**Goal of the exercise**
Copy out the data from the start through the line containing "Action: [170, 6]", keeping every line unchanged.

== Provided data ==

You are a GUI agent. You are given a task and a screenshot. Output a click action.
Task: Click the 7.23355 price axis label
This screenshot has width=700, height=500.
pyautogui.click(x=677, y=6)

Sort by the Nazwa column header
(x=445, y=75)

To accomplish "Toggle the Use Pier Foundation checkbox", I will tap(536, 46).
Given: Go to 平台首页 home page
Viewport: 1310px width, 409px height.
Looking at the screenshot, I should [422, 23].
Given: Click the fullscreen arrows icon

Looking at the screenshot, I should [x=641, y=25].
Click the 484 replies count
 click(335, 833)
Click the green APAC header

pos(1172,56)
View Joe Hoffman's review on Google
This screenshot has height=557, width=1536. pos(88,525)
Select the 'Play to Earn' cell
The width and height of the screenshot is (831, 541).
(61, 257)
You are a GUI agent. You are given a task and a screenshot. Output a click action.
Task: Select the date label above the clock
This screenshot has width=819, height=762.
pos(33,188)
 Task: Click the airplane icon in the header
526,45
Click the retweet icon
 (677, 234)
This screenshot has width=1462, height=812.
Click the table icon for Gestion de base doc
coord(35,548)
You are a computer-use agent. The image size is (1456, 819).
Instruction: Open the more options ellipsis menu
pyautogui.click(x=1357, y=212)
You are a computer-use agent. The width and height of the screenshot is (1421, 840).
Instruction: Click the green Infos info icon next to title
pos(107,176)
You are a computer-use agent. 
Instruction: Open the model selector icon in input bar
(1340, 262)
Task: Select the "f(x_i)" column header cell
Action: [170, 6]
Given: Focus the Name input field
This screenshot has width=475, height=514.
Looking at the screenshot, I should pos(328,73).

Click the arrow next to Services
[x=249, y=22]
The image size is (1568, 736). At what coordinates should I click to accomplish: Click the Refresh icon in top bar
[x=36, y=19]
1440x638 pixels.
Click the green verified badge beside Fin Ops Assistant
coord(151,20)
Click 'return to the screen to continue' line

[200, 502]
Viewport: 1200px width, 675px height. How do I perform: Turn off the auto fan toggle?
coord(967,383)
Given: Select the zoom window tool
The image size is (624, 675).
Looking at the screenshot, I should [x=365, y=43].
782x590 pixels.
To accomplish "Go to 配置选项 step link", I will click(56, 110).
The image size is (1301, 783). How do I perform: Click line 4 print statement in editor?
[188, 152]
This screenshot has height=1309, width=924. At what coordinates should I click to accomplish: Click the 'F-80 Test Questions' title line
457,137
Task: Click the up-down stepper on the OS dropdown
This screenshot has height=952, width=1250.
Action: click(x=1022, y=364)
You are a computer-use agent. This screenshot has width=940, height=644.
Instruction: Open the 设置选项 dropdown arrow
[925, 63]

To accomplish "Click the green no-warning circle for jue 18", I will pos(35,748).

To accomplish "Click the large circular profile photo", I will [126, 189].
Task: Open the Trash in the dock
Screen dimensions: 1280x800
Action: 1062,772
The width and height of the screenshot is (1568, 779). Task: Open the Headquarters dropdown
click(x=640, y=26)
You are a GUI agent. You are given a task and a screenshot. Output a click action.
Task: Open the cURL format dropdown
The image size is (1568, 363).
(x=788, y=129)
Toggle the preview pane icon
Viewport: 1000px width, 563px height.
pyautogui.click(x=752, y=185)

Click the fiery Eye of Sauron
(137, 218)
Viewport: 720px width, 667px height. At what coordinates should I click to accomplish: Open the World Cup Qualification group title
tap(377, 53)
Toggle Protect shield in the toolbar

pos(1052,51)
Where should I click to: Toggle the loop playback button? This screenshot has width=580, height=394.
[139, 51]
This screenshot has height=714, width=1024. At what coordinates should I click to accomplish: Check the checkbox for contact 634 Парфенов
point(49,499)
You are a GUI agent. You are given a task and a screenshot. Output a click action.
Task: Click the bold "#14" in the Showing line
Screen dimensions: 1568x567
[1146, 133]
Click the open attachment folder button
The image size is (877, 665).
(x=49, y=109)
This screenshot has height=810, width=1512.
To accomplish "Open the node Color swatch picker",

===

**Correct result**
You are a GUI agent. You are given a task and a screenshot. Output a click action.
Task: Click the 7.23355 price axis label
This screenshot has width=700, height=500.
pyautogui.click(x=677, y=6)

Sort by the Nazwa column header
(x=445, y=75)

To accomplish "Toggle the Use Pier Foundation checkbox", I will tap(536, 46).
Given: Go to 平台首页 home page
Viewport: 1310px width, 409px height.
Looking at the screenshot, I should [422, 23].
Given: Click the fullscreen arrows icon

Looking at the screenshot, I should [x=641, y=25].
Click the 484 replies count
 click(335, 833)
Click the green APAC header

pos(1172,56)
View Joe Hoffman's review on Google
This screenshot has height=557, width=1536. pos(88,525)
Select the 'Play to Earn' cell
The width and height of the screenshot is (831, 541).
(61, 257)
You are a GUI agent. You are given a task and a screenshot. Output a click action.
Task: Select the date label above the clock
This screenshot has width=819, height=762.
pos(33,188)
 Task: Click the airplane icon in the header
526,45
Click the retweet icon
 (677, 234)
This screenshot has width=1462, height=812.
Click the table icon for Gestion de base doc
coord(35,548)
You are a computer-use agent. The image size is (1456, 819).
Instruction: Open the more options ellipsis menu
pyautogui.click(x=1357, y=212)
You are a computer-use agent. The width and height of the screenshot is (1421, 840).
Instruction: Click the green Infos info icon next to title
pos(107,176)
You are a computer-use agent. 
Instruction: Open the model selector icon in input bar
(1340, 262)
Task: Select the "f(x_i)" column header cell
Action: [170, 6]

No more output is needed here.